Arm Holdings ist ein 1990 gegründetes Unternehmen mit Sitz in Cambridge, England. Arm entwirft CPU-Kerne auf Basis der ARM-Befehlssatzarchitektur und lizenziert diese Technologie an Chiphersteller. Das Unternehmen ist ein fabless-IP-Lizenzgeber und fertigt selbst keine Chips.
KI-Bezug
Arm-Architekturen dominieren das mobile Prozessordesign und finden sich in nahezu jedem Smartphone. Zunehmend expandiert Arm in Rechenzentren und KI-Beschleuniger: Energieeffiziente Arm-Kerne werden für Server- und Edge-KI immer wichtiger, weil der Stromverbrauch großer KI-Infrastruktur zum zentralen Kostenfaktor wird. Laut Arms eigener Ergebnismitteilung zum vierten Quartal des Geschäftsjahres 2025 sollen 2025 nahezu 50 Prozent aller neuen Serverchips, die an große Hyperscaler ausgeliefert werden, auf Arm-Architektur basieren – getrieben von kundenspezifischen Chips auf Basis von Armv9 und Arm Compute Subsystems (CSS) in Kombination mit KI-Beschleunigern.
Geschäftsmodell
Arm verdient an zwei Erlösquellen: einmaligen Lizenzgebühren für seine Chip-Designs sowie laufenden Stückgebühren (Royalties) für jeden tatsächlich gefertigten Arm-basierten Chip.

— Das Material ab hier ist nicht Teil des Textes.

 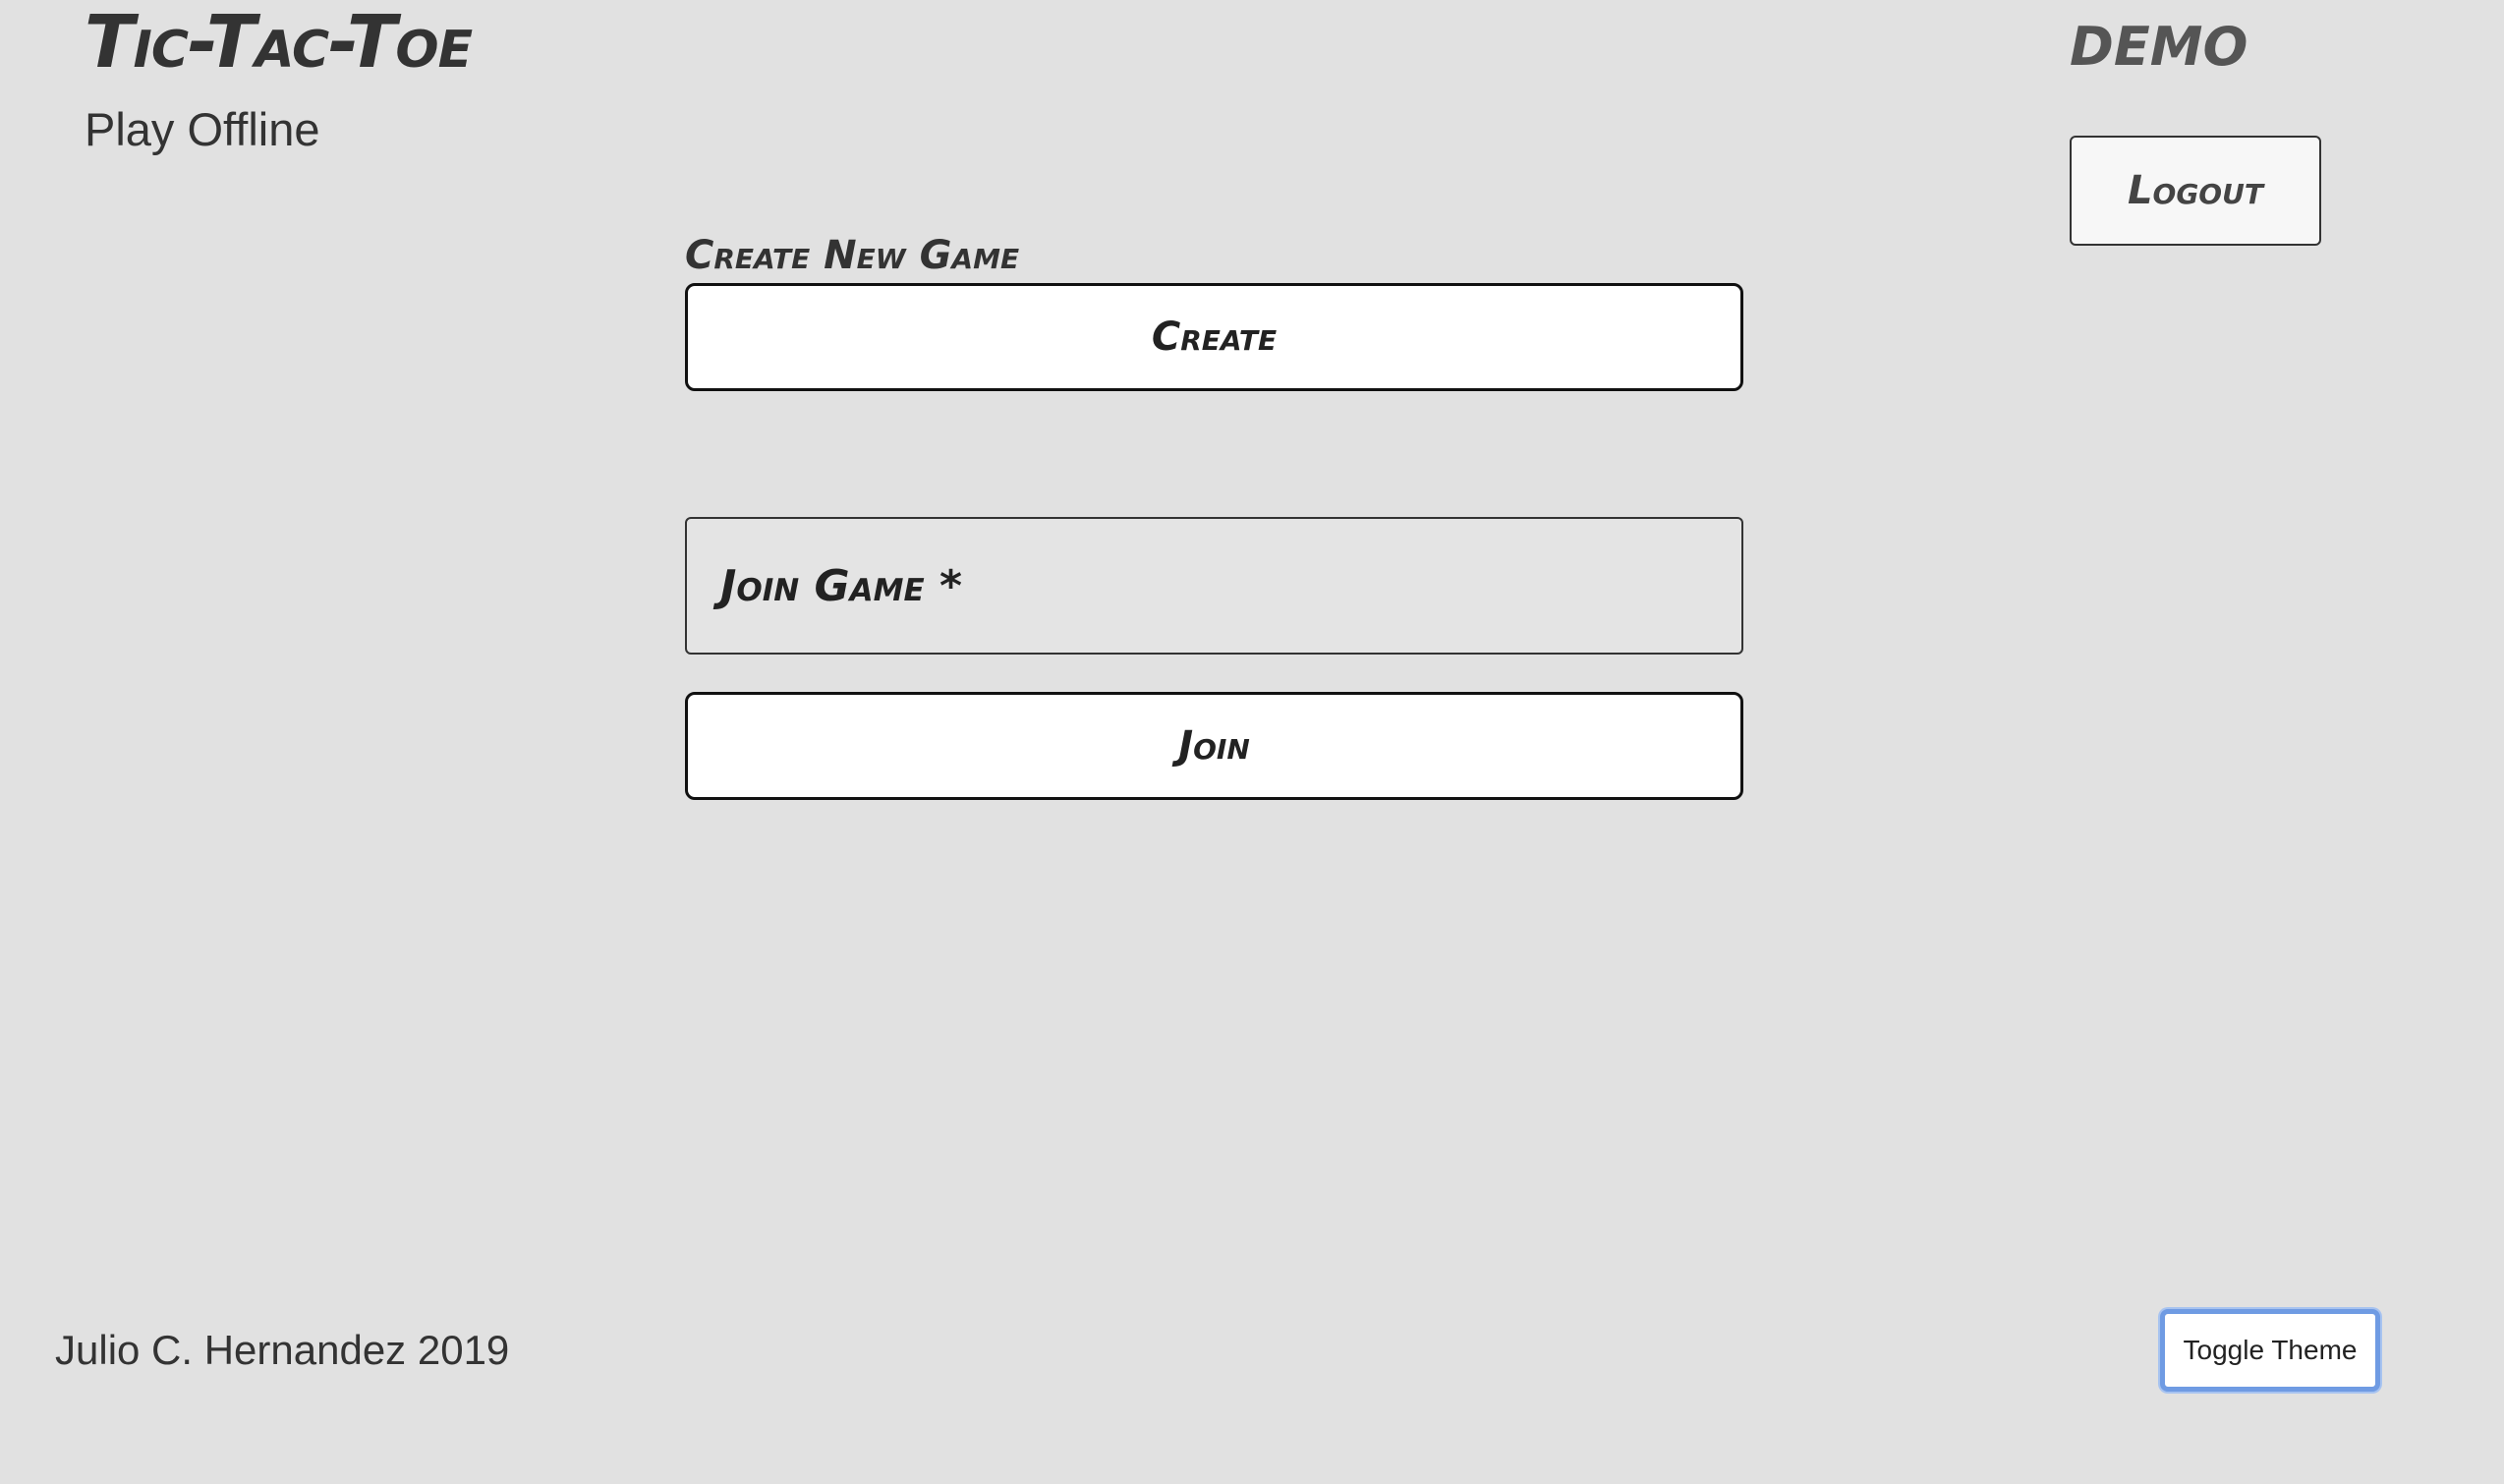 What do you see at coordinates (1214, 746) in the screenshot?
I see `join-button: Join` at bounding box center [1214, 746].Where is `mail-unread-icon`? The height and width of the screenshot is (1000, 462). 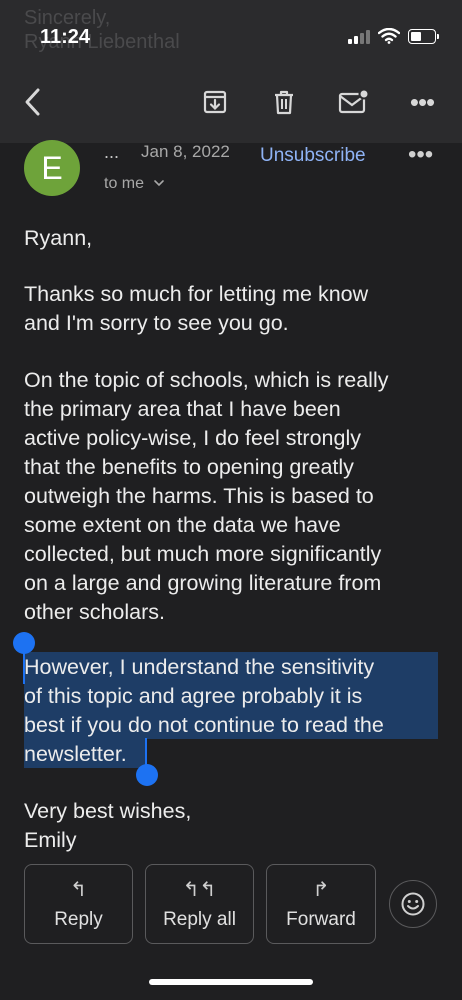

Im Geschäftsjahr 2025 (bis 31. März 2025) überstieg der Konzernumsatz laut Arms eigener Mitteilung erstmals 4 Mrd. US-Dollar, wobei die Tantiemenerlöse im Gesamtjahr ebenfalls erstmals die Marke von 2 Mrd. US-Dollar überschritten; der übrige Umsatz entfiel auf Lizenz- und sonstige Erlöse. Mehrheitseigner ist die SoftBank Group (laut Wikipedia rund 87,1 Prozent).
Produktportfolio
Arm strukturiert seine IP in mehrere CPU-Familien für unterschiedliche Einsatzgebiete: Cortex-A- und Cortex-X-Kerne adressieren Smartphones und PCs, die Neoverse-Reihe zielt auf Server und Rechenzentren, während Cortex-M- und Cortex-R-Kerne in Mikrocontrollern für eingebettete Systeme und Echtzeitanwendungen stecken. Ergänzt wird das Portfolio um Mali- und Immortalis-Grafikprozessoren für mobiles Gaming sowie Ethos-NPUs für effiziente KI-Inferenz direkt auf dem Gerät. Vorgefertigte „Compute Subsystems" (CSS) – etwa Neoverse CSS für Rechenzentren oder Lumex CSS für mobile On-Device-KI – sollen Chipherstellern die Entwicklungszeit verkürzen. Für den schnellen Einsatz in KI-Rechenzentren bietet Arm zudem eine eigene Referenz-CPU namens Arm AGI CPU an, während für autonome Fahrzeuge und Robotik mit Zena CSS ein eigenes Compute-Subsystem existiert.
Wettbewerbsposition
Im Mobilbereich hat Arm de facto eine Monopolstellung. Im Rechenzentrum und bei PC-Prozessoren konkurriert Arm dagegen mit der x86-Architektur von Intel und AMD; zugleich wächst mit RISC-V eine offene, lizenzkostenfreie Befehlssatzarchitektur heran, die vor allem bei Mikrocontrollern und spezialisierten Chips an Bedeutung gewinnt. Arm reagiert darauf mit tieferer Integration – etwa fertigen Compute Subsystems und kompletten Referenzdesigns – sowie einer wachsenden Präsenz bei Hyperscalern im Rechenzentrumsgeschäft. Im Grafikprozessor-Segment zählen laut Wikipedia auch Qualcomm, Nvidia, Samsung und Imagination Technologies zu den Wettbewerbern von Arms Mali- und Immortalis-GPUs.
Kennzahlen
Für das am 31. März 2025 endende Geschäftsjahr nennt Wikipedia einen Umsatz von rund 4,01 Mrd. US-Dollar und rund 8.330 Beschäftigte. Vorstandsvorsitzender ist Rene Haas. Laut Arms eigener Mitteilung investierte das Unternehmen im Geschäftsjahr 2025 so viel wie nie zuvor in Forschung und Entwicklung. Die Marktkapitalisierung lag laut stockanalysis.com am 13. Juli 2026 bei rund 328,7 Mrd. US-Dollar. Seit der Markteinführung des ersten ARM1-Prozessors wurden nach Angaben von Tom's Hardware kumulativ mehr als 250 Milliarden Arm-basierte Chips ausgeliefert. Die Aktie wird als ADR an der Nasdaq unter dem Kürzel ARM gehandelt.